* [Tugas Dikerjakan]:
Jawab pertanyaan berikut berdasarkan artikel tentang konsep ma‘īsyah dalam Al-Qur’an.
(a) Siapa penulis artikel tersebut?
(b) Apa bentuk jamak kata ma‘īsyah yang disebutkan artikel itu?
(c) Ayat mana yang memuat kalimat "tetapi sedikit sekali kamu bersyukur"?

* [Kutipan Halaman]:
§

Konsep Ma‘īsyah dalam Al-Qur’an dan Hubungannya dengan QS. An-Naba’ Ayat 11
Penulis: Irfan Soleh
Apakah Al-Qur’an hanya berbicara tentang ibadah ritual, atau juga memberi arahan bagi kehidupan ekonomi manusia? Pertanyaan ini penting, sebab sering kali kita memandang Al-Qur’an hanya dari sisi spiritual, padahal di dalamnya terkandung prinsip-prinsip dasar yang membimbing aktivitas sehari-hari, termasuk usaha dan entrepreneurship. Salah satu konsep kunci yang berhubungan dengan ekonomi dan penghidupan manusia adalah istilah ma‘īsyah atau ma‘āsy. Artikel ini akan membahas bagaimana QS Al-A‘rāf 10, Al-Ḥijr 20, Thāhā 124, dan QS An-Naba’ 11 membentuk kerangka konsep Maisyah menurut al Quran
Dalam beberapa ayat, Allah menyebut kata ma‘īsyah atau bentuk jamaknya ma‘āyish untuk menjelaskan bahwa bumi dan segala isinya disediakan sebagai sarana hidup bagi manusia. QS. Al-A‘rāf ayat 10 menegaskan: “Sungguh Kami telah menempatkan kamu di bumi dan Kami jadikan untukmu di bumi itu penghidupan (ma‘āyish), tetapi sedikit sekali kamu bersyukur.” Pesan ini selaras dengan QS. Al-Ḥijr ayat 20 yang menyebutkan bahwa Allah menjadikan berbagai sarana kehidupan di bumi, termasuk makhluk-makhluk lain yang menjadi bagian dari ekosistem kehidupan manusia.

§

* [Data Tersedia]:
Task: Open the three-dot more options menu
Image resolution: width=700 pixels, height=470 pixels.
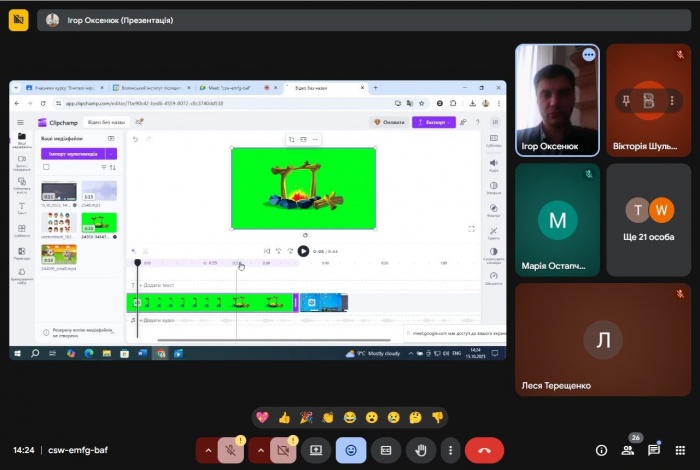Action: click(x=451, y=450)

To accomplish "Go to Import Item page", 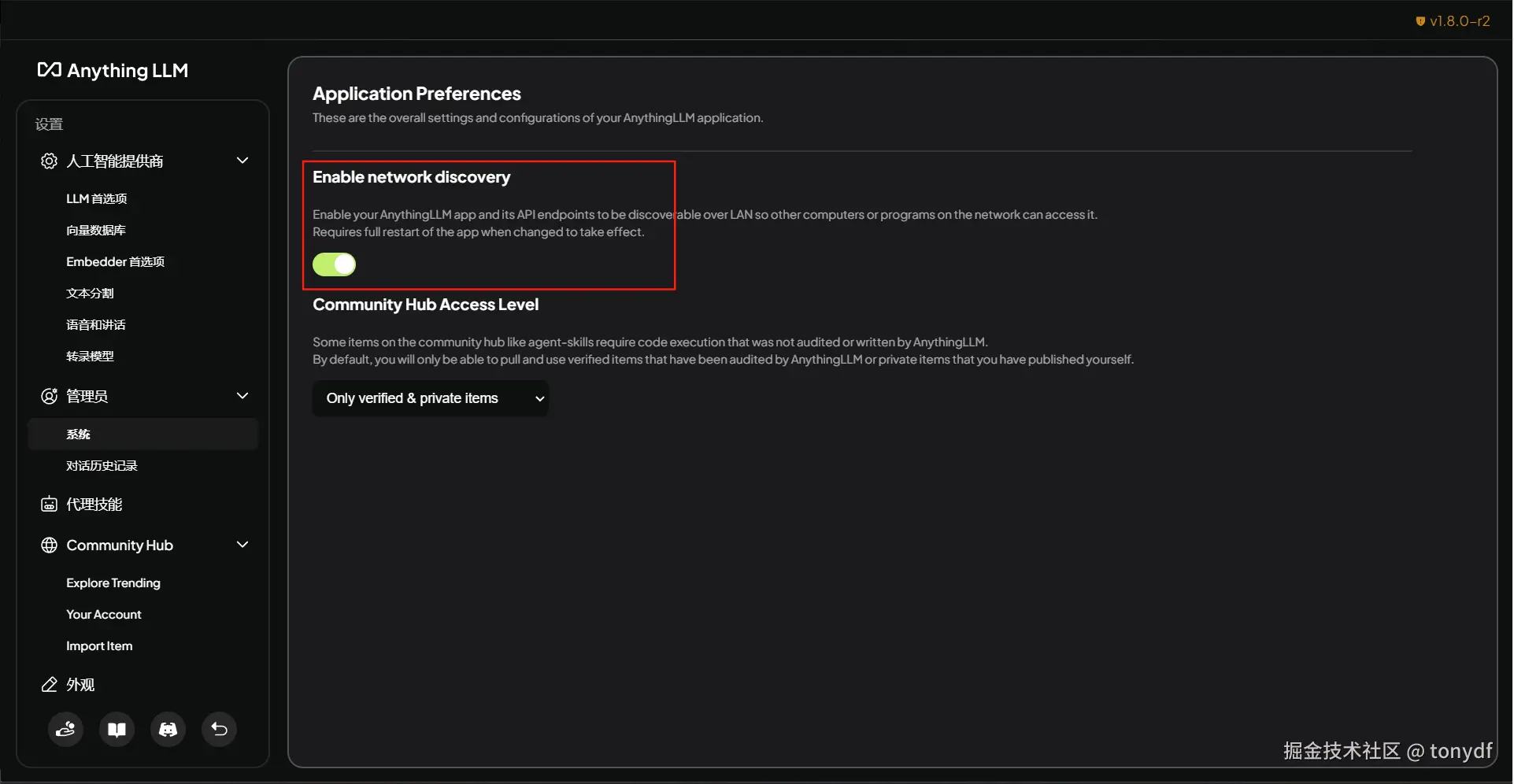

§

* [Hasil Latihan]:
(a) Irfan Soleh
(b) Ma‘āyish
(c) QS. Al-A‘rāf ayat 10